#### [Records provided]
START

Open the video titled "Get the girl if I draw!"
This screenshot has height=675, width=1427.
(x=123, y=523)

END
START

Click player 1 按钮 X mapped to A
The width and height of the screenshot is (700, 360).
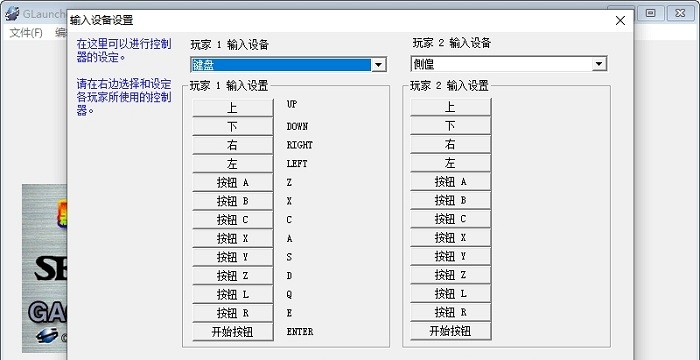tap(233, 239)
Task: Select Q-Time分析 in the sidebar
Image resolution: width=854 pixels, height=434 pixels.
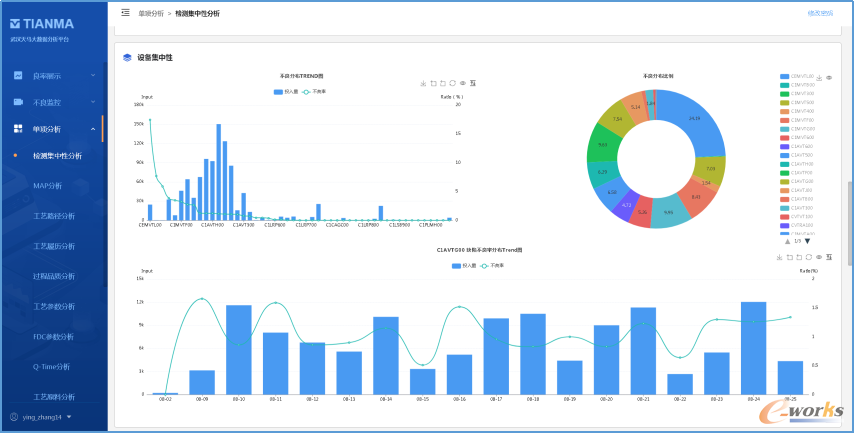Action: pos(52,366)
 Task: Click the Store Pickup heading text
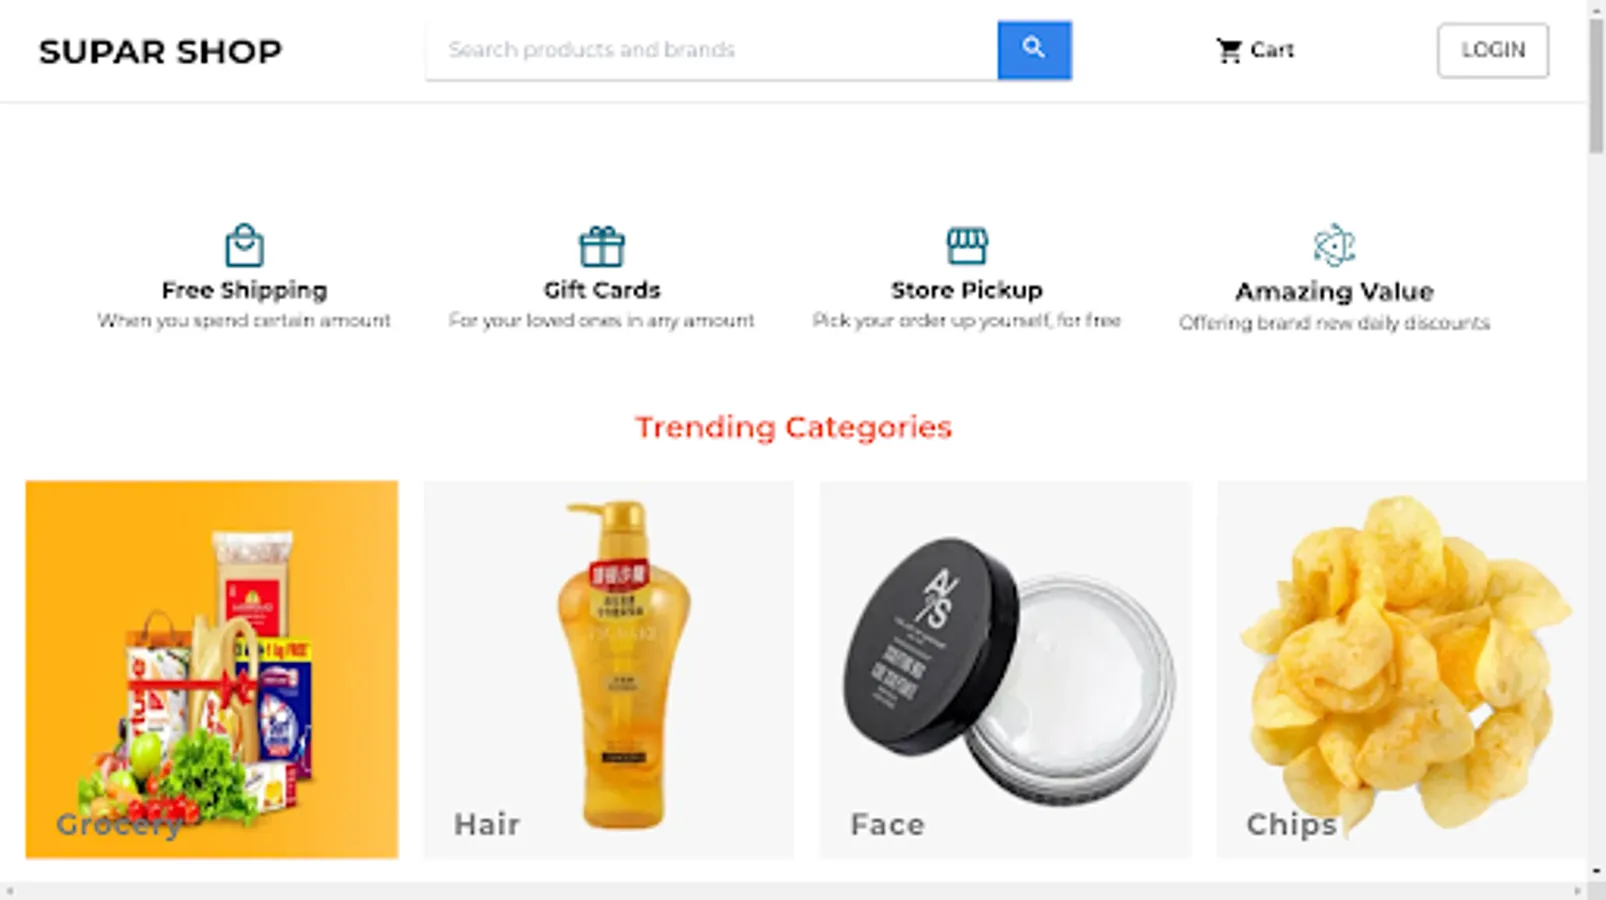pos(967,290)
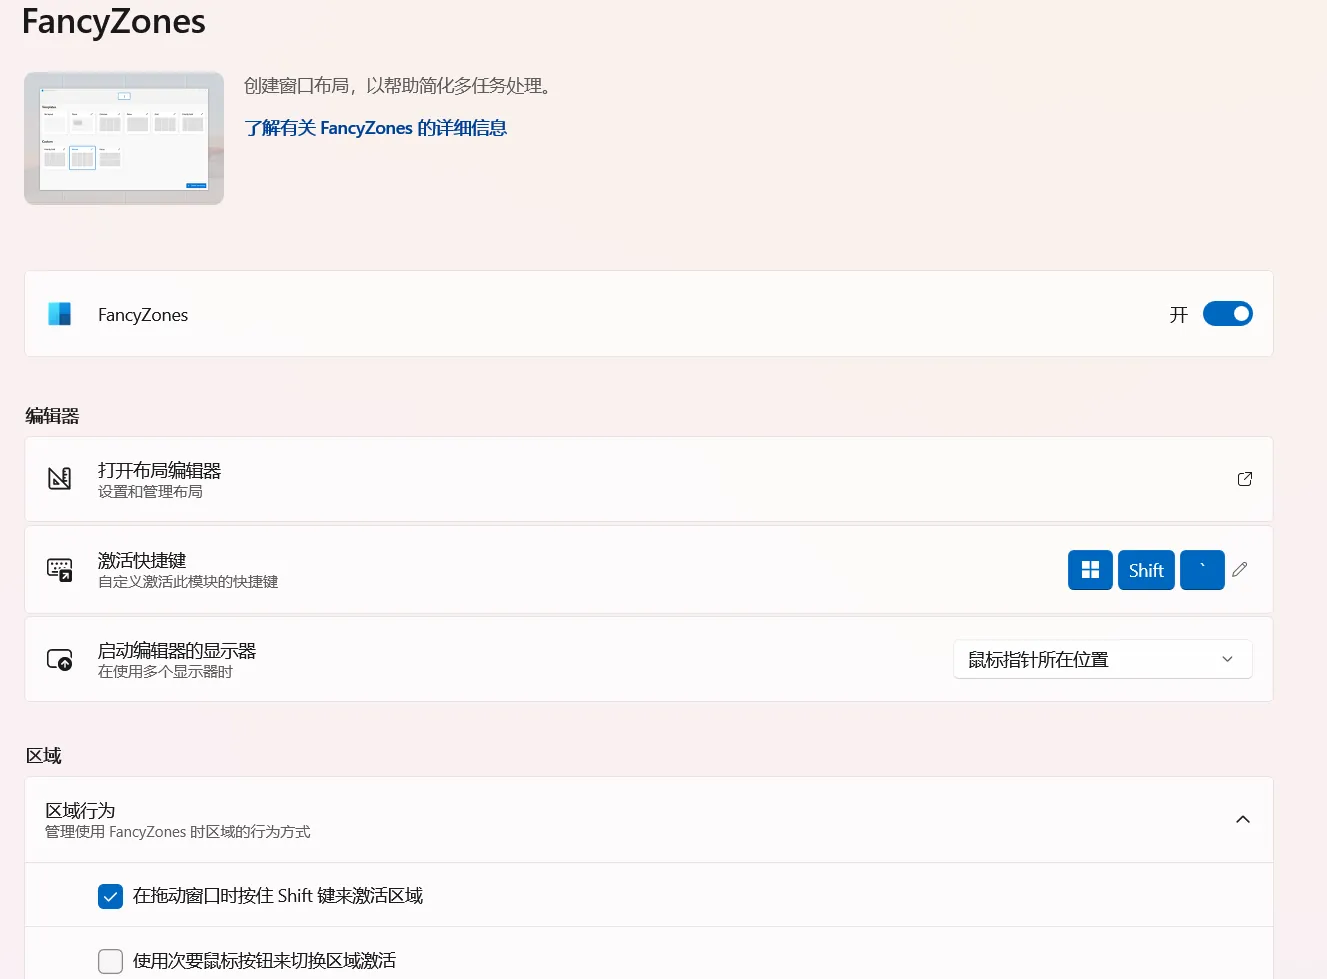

END
START

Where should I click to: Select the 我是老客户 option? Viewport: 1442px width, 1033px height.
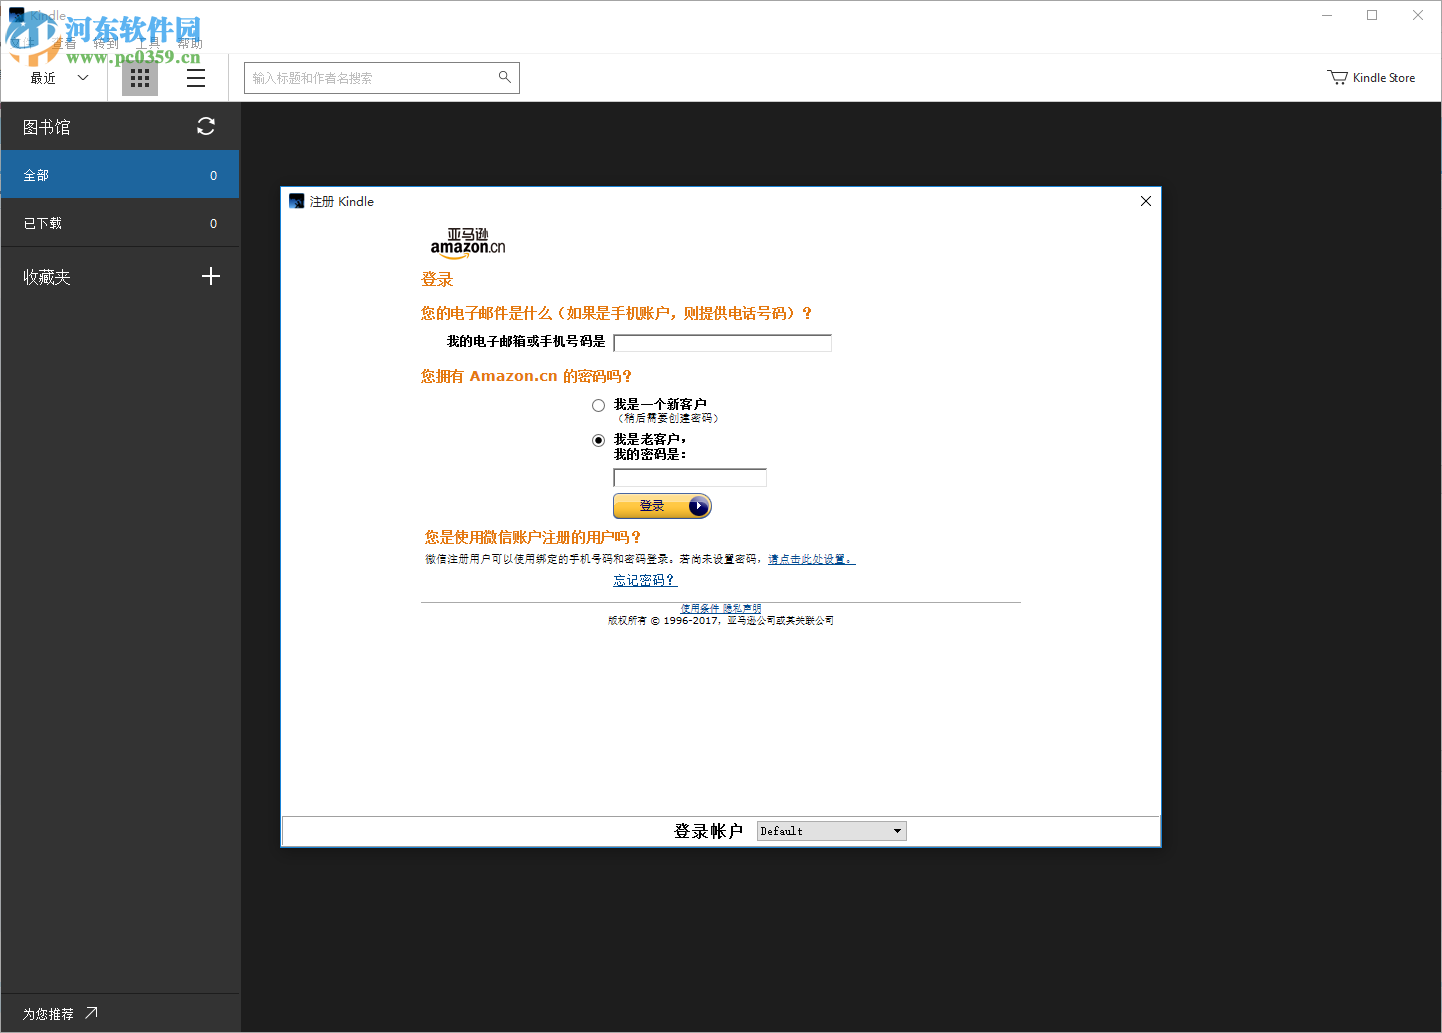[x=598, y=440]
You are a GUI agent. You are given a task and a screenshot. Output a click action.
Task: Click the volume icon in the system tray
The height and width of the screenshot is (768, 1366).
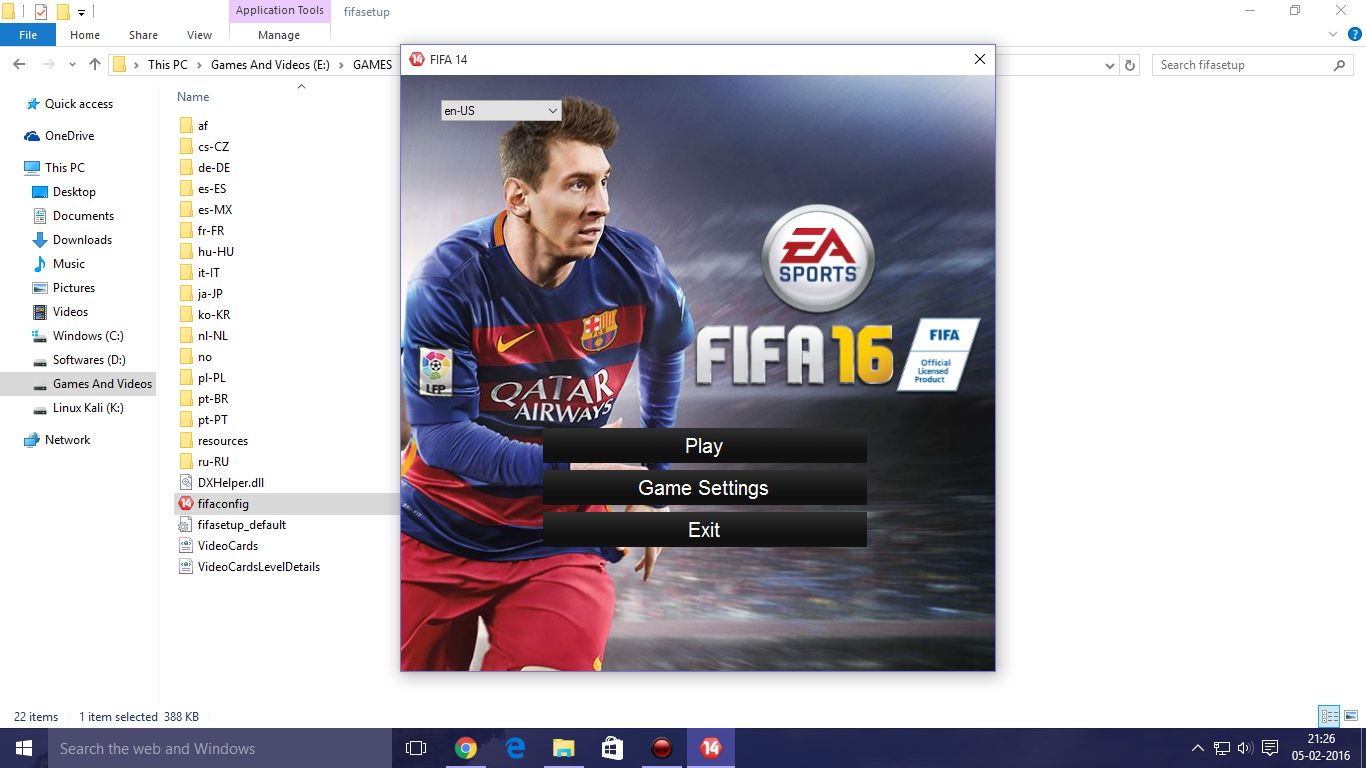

END

#### [Stated exercise]
Rewrite only the lines from the one containing "Open the video" through the one containing "(x=123, y=523)", both included, swapping "screenshot" for "image" and leaving everything else as it is.

#### [The response]
Open the video titled "Get the girl if I draw!"
This image has height=675, width=1427.
(x=123, y=523)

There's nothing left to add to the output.